Viril(e) comme un garçon qui se cherche
Tom Cruise dans Top Gun de Tony Scott, 1986
Tom Cruise dans Top Gun de Tony Scott, 1986

Se sentir bien dans sa peau et perdre cinq kilos avant l’été, prendre son pied au lit et fonder une famille, manger bio et cuisiner comme nos grand-mères… Les magazines féminins fourmillent de ces injonctions contradictoires, pointées du doigt régulièrement par les associations spécialistes. Ce que l’on montre moins, ce sont les injonctions contradictoires que les hommes subissent. À l’image du désormais célèbre « stage de virilité » mis à l’honneur par le journal télévisé de David Pujadas, ces messieurs partent parfois en quête d’un modèle, d’un idéal, d’un mode d’emploi pour devenir, être ou demeurer un « homme, un vrai ».

Romancier et essayiste suisse, Jérôme Meizoz explore depuis quelques années les méandres de l’identité masculine. Dans Faire le garçon, il mêle enquête et roman, souvenirs, auto-analyse, coupures de presse et récit. En exergue, une phrase tirée d’un magazine féminin : « Cette année marque le retour des hommes virils avec des poils, des rides et une odeur de mâle, tout simplement. » On jurerait que ce n’est pas si simple.

 « Le garçon se réveille avec la sensation d’un arbre qui pousse entre ses jambes. »

Tâche requise A ▸ Reproduisez sans rien changer tout le passage du texte sur la virilité qui va de « Romancier et essayiste » jusqu'à « pas si simple. ».
Les entrées qui suivent n'ont aucun rapport avec le texte sur la virilité.

Entrées de données ▸
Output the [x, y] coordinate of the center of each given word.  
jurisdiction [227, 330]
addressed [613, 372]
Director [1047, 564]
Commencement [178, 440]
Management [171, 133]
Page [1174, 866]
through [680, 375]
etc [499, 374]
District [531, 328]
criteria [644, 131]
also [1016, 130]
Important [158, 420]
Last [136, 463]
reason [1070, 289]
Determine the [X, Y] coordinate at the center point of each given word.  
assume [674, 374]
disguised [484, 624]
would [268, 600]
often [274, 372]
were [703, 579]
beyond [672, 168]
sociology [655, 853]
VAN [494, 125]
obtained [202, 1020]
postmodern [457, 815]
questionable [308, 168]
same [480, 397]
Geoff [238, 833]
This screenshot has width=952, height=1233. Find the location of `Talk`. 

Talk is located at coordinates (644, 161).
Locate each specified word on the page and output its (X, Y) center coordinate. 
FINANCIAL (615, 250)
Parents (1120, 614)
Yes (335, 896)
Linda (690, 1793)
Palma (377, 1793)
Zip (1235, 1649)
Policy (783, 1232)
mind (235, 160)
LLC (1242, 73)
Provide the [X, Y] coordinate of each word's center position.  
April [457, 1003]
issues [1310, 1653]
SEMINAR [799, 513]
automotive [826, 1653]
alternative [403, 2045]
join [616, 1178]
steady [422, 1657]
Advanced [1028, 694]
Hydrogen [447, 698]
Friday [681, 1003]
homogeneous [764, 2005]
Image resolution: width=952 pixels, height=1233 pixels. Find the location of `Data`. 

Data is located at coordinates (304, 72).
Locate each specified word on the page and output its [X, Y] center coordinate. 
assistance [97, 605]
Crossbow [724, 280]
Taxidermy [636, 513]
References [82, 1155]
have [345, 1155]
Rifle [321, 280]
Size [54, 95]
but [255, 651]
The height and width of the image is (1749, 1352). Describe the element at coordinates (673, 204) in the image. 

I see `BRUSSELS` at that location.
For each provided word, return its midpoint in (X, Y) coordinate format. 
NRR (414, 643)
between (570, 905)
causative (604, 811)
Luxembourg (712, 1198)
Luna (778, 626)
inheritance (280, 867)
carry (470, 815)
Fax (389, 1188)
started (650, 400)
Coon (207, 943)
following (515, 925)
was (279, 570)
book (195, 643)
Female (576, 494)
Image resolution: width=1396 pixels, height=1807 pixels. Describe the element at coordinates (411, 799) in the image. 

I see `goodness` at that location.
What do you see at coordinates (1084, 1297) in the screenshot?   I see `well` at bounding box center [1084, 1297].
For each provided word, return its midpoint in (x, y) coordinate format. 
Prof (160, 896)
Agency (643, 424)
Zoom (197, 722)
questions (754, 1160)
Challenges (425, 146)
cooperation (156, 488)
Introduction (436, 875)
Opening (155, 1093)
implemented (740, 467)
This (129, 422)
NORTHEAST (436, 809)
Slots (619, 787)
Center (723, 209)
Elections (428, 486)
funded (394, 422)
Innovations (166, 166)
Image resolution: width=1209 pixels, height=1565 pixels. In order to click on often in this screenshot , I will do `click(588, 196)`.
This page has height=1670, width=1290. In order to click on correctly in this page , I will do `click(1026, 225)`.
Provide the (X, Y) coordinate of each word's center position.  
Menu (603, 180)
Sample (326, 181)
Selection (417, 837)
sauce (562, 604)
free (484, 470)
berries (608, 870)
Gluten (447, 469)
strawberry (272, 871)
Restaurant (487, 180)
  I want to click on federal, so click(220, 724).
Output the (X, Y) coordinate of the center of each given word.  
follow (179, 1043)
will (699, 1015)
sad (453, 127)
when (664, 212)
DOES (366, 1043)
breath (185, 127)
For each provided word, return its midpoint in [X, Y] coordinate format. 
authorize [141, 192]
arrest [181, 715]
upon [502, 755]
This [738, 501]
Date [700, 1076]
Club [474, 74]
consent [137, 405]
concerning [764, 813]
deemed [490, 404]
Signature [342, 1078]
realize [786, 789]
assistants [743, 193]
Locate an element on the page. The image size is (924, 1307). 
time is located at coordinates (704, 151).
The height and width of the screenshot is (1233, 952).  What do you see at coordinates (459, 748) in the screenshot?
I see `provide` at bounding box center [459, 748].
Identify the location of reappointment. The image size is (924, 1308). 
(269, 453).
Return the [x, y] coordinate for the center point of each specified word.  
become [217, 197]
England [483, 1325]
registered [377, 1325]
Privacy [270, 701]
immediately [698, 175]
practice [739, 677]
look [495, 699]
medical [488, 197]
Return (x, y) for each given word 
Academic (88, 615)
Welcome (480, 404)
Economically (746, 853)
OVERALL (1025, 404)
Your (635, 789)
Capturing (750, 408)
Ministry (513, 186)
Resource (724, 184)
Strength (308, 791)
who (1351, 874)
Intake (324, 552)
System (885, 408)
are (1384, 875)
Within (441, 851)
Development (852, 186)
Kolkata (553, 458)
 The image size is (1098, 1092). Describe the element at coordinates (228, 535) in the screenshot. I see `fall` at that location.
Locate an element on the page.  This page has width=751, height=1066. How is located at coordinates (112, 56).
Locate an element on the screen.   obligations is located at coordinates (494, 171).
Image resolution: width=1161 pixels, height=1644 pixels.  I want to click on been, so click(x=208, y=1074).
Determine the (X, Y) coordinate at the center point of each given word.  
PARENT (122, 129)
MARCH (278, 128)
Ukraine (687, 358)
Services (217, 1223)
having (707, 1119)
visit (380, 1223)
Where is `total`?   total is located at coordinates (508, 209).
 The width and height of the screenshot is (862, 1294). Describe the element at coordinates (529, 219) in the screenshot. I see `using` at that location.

Tâche requise B ▸ Recopiez à l'identique, parmi les entrées, toutes les lignes allant de celle qui contient « NORTHEAST (436, 809) » jusqu'à celle qui contient « become [217, 197] », ces deux lignes incluses, et rien d'autre.

Réponse finale A ▸
Romancier et essayiste suisse, Jérôme Meizoz explore depuis quelques années les méandres de l’identité masculine. Dans Faire le garçon, il mêle enquête et roman, souvenirs, auto-analyse, coupures de presse et récit. En exergue, une phrase tirée d’un magazine féminin : « Cette année marque le retour des hommes virils avec des poils, des rides et une odeur de mâle, tout simplement. » On jurerait que ce n’est pas si simple.

Réponse finale B ▸
NORTHEAST (436, 809)
Slots (619, 787)
Center (723, 209)
Elections (428, 486)
funded (394, 422)
Innovations (166, 166)
Image resolution: width=1209 pixels, height=1565 pixels. In order to click on often in this screenshot , I will do `click(588, 196)`.
This page has height=1670, width=1290. In order to click on correctly in this page , I will do `click(1026, 225)`.
Provide the (X, Y) coordinate of each word's center position.  
Menu (603, 180)
Sample (326, 181)
Selection (417, 837)
sauce (562, 604)
free (484, 470)
berries (608, 870)
Gluten (447, 469)
strawberry (272, 871)
Restaurant (487, 180)
  I want to click on federal, so click(220, 724).
Output the (X, Y) coordinate of the center of each given word.  
follow (179, 1043)
will (699, 1015)
sad (453, 127)
when (664, 212)
DOES (366, 1043)
breath (185, 127)
For each provided word, return its midpoint in [X, Y] coordinate format. 
authorize [141, 192]
arrest [181, 715]
upon [502, 755]
This [738, 501]
Date [700, 1076]
Club [474, 74]
consent [137, 405]
concerning [764, 813]
deemed [490, 404]
Signature [342, 1078]
realize [786, 789]
assistants [743, 193]
Locate an element on the page. The image size is (924, 1307). 
time is located at coordinates (704, 151).
The height and width of the screenshot is (1233, 952).  What do you see at coordinates (459, 748) in the screenshot?
I see `provide` at bounding box center [459, 748].
Identify the location of reappointment. The image size is (924, 1308). 
(269, 453).
Return the [x, y] coordinate for the center point of each specified word.  
become [217, 197]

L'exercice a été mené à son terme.